Die ideale Pflanzzeit ist im Frühjahr zwischen März und Mai oder im Herbst von September bis November, solange keine Frostgefahr besteht.
Der Boden sollte gut durchlässig sein, um Staunässe (ansammelndes Wasser, das die Wurzeln schädigt) zu vermeiden.
Eine Rankhilfe in Form von dünnen Stäben oder benachbarten, robusten Stauden unterstützt ihren natürlichen Wuchs.
Da sie Stickstoff fixiert, ist eine zusätzliche Düngung in der Regel nicht erforderlich.
Die Vermehrung erfolgt am einfachsten durch die Aussaat der reifen Samen im Spätsommer direkt an Ort und Stelle.
Im Winter zieht sich die Pflanze zurück; die trockenen Triebe kannst du als Schutz bis zum Frühjahr stehen lassen.
Kombinationsempfehlung: Die Wiesen-Flockenblume (Centaurea jacea) ist eine hervorragende Partnerin, da beide Arten in ähnlichen Lebensräumen vorkommen und sich in ihrer Wuchsform gegenseitig stützen.
Die Fröhliche Wicke (Vicia laeta) ist ein Vertreter der Familie der Schmetterlingsblütler (Fabaceae) innerhalb der Ordnung der Schmetterlingsblütenartigen (Fabales).

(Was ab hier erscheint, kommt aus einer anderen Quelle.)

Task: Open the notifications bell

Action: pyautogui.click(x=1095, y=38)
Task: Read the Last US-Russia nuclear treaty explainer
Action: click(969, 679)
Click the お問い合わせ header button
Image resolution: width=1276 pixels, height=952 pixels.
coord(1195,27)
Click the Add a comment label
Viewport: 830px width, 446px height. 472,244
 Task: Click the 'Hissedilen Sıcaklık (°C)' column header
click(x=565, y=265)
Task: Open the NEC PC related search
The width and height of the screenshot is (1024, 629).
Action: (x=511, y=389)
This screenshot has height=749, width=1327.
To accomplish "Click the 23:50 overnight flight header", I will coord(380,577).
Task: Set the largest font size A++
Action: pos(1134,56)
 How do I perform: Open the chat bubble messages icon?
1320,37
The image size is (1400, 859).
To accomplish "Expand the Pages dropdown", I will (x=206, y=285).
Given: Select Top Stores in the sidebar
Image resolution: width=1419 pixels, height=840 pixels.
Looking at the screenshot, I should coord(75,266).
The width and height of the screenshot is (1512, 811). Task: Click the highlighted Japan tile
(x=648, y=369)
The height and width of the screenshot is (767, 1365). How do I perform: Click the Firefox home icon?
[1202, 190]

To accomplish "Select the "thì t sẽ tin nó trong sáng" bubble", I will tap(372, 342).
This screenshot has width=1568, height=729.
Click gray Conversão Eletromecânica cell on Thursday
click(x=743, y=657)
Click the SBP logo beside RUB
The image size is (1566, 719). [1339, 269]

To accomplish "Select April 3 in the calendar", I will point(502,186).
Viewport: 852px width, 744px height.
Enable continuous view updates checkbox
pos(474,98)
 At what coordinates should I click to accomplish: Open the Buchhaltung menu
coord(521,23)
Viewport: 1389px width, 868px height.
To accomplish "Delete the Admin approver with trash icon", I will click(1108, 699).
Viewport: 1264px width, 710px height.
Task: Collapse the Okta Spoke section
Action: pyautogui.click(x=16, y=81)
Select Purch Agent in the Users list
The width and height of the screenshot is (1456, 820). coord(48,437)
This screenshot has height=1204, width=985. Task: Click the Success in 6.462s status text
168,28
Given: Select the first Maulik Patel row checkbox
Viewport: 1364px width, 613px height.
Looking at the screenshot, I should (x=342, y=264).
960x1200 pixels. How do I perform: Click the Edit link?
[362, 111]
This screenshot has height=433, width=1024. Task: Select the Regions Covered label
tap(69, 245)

Ihr natürliches Verbreitungsgebiet in unserer Region liegt schwerpunktmäßig in Österreich. Morphologisch zeichnet sie sich durch ihre paarig gefiederten Blätter aus, deren Mittelrippe in einer verzweigten Ranke endet, mit der sie an benachbarter Vegetation emporsteigt. Die Blüten besitzen den typischen Aufbau aus Fahne, Flügeln und Schiffchen, was sie als klassischen Vertreter ihrer Pflanzenfamilie ausweist.
•GBIF Backbone Taxonomy — GBIF Secretariat (2024), DOI: 10.15468/39omei (CC BY 4.0)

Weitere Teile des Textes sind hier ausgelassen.